**Reading text:**
Results of Recent Polls

This poll ran from February 1 to 7, 2010.

Mondo Stars Poll Results
"The iPad is a truly magical and revolutionary product."
True
131/34%
False
257/66%
Votes: 388     

Steve Jobs, the CEO of Apple Inc., quoted in the article "Apple Takes Big Gamble on New iPad," published by the Wall Street Journal on January 25, 2010. Referring to the new Apple iPad, Jobs said "We want to kick off 2010 by introducing a truly magical and revolutionary product today."

The article began: "Steve Jobs took the stage Wednesday to sell the world on one of his biggest gambles since returning to Apple Inc. nearly 15 years ago: a multimedia tablet-style computer called the iPad.

The 9.7-inch touch-screen device, which will let users play games, check email and read books, presents a major challenge to the media, publishing and wireless industries. For Mr. Jobs, it is an attempt to convince consumers they need yet another gadget—one between their mobile phones and laptop computers.

Before a crowded auditorium in San Francisco, Mr. Jobs acknowledged the company faced a high bar. Many past efforts to sell tablets have flopped. But he argued there was room for a new category of devices, especially one that was "so much more intimate than a laptop and so much more capable than a smart phone."

**Required tasks:**
[1] From the iPad poll text, list the activities the article says the device will let users do.
[2] Continue the iPad poll text past its final sentence.

**Extracted records:**
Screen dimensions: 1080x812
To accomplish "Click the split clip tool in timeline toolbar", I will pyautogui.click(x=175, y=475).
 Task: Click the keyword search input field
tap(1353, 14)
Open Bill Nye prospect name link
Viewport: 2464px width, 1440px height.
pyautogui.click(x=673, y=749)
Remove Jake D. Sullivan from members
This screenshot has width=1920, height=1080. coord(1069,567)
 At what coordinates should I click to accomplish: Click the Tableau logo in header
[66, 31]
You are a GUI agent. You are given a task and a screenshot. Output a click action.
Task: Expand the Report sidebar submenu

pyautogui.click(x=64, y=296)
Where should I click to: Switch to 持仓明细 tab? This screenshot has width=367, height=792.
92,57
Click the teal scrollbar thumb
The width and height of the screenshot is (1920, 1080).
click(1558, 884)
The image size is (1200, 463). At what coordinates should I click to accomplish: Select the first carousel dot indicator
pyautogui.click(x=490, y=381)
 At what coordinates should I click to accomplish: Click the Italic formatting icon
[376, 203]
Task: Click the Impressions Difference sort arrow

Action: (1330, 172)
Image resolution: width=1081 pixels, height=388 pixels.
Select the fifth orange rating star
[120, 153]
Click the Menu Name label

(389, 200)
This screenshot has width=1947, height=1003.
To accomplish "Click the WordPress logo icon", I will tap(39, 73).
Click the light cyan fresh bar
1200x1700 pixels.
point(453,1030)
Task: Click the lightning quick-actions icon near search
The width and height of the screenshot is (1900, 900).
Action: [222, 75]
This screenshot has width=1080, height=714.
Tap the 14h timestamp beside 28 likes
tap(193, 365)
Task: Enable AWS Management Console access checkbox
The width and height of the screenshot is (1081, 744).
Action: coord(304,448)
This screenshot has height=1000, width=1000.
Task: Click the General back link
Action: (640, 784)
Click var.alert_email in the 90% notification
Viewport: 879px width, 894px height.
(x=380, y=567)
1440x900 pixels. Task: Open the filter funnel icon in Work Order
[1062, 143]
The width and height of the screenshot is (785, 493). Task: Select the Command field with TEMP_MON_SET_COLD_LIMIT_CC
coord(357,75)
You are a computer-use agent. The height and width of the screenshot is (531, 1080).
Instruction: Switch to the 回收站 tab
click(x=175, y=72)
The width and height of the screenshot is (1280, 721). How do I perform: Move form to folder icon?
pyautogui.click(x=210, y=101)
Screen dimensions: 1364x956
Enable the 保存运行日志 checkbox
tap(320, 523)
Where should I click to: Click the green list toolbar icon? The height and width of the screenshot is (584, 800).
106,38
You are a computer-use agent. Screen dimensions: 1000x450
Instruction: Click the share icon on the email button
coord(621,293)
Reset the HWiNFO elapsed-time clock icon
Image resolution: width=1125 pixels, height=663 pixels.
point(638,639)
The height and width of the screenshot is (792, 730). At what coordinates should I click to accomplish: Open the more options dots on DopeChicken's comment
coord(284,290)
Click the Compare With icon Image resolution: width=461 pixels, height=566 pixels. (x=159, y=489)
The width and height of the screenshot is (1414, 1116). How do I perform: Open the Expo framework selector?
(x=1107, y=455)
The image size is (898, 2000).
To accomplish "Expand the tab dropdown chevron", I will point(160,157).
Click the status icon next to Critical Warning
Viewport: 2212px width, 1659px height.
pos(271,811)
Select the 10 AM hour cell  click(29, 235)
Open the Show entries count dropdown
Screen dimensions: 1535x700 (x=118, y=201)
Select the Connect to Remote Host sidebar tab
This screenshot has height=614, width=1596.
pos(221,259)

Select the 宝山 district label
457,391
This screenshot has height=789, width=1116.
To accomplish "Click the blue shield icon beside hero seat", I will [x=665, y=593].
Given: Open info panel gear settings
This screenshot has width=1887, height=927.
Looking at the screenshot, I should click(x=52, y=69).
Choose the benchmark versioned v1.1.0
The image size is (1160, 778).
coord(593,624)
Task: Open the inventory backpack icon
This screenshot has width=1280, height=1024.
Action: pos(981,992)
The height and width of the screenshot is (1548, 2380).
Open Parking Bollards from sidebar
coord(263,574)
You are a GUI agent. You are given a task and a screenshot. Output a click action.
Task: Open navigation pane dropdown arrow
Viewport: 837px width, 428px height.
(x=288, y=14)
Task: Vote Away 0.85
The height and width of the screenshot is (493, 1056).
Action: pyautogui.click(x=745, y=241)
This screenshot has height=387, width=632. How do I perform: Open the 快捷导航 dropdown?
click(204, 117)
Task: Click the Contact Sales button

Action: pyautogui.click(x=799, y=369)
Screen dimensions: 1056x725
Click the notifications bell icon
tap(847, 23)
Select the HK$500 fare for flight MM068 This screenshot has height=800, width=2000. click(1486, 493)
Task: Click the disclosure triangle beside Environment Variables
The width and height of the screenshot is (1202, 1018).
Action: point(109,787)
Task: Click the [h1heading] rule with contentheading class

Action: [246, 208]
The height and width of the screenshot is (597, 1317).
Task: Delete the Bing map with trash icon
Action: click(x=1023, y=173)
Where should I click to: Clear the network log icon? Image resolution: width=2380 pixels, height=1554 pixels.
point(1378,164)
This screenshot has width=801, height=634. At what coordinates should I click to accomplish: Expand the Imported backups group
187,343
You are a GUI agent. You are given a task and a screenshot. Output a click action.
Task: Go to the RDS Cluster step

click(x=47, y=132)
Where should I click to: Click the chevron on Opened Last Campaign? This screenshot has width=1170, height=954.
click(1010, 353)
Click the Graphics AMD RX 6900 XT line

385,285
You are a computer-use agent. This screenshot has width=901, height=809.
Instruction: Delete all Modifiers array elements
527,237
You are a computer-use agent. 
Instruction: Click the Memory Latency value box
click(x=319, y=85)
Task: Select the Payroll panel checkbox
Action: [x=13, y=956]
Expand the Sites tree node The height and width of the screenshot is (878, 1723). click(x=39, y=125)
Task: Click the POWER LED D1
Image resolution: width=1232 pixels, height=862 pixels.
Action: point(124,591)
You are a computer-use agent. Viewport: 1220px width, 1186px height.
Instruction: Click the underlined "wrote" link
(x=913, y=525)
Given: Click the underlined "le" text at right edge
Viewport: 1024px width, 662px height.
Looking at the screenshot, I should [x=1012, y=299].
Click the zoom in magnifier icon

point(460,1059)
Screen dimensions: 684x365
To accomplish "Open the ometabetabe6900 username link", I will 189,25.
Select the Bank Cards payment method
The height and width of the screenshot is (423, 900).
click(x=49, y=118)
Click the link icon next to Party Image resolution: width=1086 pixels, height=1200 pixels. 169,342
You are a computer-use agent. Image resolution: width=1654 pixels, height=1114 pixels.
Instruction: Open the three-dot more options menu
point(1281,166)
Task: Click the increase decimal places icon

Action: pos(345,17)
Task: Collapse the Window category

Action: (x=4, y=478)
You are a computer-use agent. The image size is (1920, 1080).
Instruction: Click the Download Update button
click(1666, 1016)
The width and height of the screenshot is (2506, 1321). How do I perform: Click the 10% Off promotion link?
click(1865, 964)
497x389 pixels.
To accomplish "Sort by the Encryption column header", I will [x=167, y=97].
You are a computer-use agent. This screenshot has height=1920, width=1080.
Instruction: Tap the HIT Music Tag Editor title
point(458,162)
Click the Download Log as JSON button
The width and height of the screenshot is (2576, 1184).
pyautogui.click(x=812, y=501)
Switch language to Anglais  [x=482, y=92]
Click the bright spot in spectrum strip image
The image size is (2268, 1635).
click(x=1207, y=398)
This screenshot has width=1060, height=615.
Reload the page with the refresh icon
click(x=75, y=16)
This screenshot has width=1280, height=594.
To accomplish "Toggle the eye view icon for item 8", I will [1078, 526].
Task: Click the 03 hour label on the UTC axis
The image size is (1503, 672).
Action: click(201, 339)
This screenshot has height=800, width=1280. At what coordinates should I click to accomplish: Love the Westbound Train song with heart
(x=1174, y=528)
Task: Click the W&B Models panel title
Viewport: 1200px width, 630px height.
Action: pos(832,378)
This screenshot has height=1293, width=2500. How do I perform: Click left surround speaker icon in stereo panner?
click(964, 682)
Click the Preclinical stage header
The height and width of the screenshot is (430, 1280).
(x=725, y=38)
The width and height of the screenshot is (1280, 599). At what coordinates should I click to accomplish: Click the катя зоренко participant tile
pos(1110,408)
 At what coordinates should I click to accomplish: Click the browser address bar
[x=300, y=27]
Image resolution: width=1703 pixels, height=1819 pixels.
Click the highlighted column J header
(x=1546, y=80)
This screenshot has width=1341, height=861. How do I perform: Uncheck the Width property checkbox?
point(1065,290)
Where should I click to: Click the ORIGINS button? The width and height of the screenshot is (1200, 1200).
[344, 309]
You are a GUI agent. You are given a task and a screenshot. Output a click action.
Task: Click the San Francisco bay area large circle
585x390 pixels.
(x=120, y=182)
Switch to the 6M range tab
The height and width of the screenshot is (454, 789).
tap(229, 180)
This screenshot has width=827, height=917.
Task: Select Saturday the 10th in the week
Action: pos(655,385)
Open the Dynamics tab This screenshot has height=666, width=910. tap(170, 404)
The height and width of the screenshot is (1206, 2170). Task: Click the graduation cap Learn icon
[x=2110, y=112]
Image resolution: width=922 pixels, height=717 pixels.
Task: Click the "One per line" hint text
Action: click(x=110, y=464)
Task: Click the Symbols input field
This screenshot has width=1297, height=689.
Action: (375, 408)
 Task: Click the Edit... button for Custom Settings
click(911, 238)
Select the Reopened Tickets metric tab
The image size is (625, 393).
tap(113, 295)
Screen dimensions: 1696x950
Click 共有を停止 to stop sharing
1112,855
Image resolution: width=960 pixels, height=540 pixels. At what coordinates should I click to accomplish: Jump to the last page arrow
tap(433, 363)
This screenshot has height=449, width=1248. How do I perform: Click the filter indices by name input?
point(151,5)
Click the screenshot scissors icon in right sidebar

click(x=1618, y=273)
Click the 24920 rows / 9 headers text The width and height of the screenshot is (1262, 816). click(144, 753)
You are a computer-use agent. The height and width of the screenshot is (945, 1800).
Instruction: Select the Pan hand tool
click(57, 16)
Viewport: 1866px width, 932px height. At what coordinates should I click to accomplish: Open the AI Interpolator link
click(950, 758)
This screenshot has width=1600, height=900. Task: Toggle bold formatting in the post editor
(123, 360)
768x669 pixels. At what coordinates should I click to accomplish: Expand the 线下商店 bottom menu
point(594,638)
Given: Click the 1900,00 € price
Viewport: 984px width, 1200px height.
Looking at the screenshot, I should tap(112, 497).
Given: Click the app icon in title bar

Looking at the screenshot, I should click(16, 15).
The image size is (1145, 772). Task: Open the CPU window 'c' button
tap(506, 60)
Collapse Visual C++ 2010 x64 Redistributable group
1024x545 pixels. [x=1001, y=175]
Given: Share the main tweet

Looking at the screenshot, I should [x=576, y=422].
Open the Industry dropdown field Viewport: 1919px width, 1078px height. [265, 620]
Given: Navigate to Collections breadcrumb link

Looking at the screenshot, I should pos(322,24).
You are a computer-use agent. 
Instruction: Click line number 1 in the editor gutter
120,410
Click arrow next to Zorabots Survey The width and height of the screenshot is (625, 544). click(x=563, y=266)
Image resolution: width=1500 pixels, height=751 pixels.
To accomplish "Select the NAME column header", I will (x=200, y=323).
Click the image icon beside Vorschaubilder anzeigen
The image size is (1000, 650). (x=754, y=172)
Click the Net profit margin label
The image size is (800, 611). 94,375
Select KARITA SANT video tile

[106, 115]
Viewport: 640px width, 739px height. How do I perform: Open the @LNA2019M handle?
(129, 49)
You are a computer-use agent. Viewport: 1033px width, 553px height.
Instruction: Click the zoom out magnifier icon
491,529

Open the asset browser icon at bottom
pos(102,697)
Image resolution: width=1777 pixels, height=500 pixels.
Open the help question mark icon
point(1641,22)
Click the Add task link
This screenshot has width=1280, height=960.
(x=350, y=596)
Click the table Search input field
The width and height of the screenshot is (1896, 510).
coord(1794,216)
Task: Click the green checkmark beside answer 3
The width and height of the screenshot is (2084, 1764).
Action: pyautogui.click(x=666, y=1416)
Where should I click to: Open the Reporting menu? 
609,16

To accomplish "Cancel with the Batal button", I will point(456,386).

**Replies:**
[1] play games, check email, read books

[2]
This poll ran from January 25 to 31, 2010.

Mondo Stars Poll Results
Does corporate money lead to political corruption?
Yes
901/88%
No
122/12%
Votes: 1023     

The title of an article by David D. Kirkpatrick, published by The New York Times on January 23, 2010. Kirkpatrick wrote:

"There are two things that are important in politics,” Mark Hanna, the great Republican kingmaker of the late 19th century, once said. “The first thing is money, and I can’t remember what the second one is.”

What was true in Hanna’s century remained true in the next, and since the Watergate scandal of the 1970s, Congress has imposed stricter regulations on money in politics. Advocates of those rules argue that they rein in corruption and increase public trust in government.

But after more than three decades, has the system made a difference?

The question took on new urgency last week as the Supreme Court threw out regulations that prohibited corporations from buying campaign commercials that explicitly advocate the election or defeat of candidates. Democrats called the ruling a threat to democracy; Republicans cheered it as a victory for free speech."



This poll ran from January 18 to 24, 2010.

Mondo Stars Poll Results
"Newspapers are the biggest solid waste problem we have."
True
314/38%
False
520/62%
Votes: 834     

Ted Turner, from the article "Ted Turner wants to run CNN again" by Paul Bond, published by the Hollywood Reporter on October 15, 2009.

Turner said about newspapers: "You're chopping all these trees down and making paper out of them and trying to deal with all the waste paper. It's the biggest solid waste problem that we have."

At CNN, he wants "less fluffy news and more international news," especially about China, Turner says in an interview set to run on Bloomberg TV on October 23, 2009. "Less talk, more news," he says.

As for Cartoon Network, Turner tells anchor Betty Liu, "If I had control of it, I'd put 'Captain Planet' on at a top time period so that kids would see the environmental superhero instead of just Superman."



This poll ran from January 11 to 17, 2010.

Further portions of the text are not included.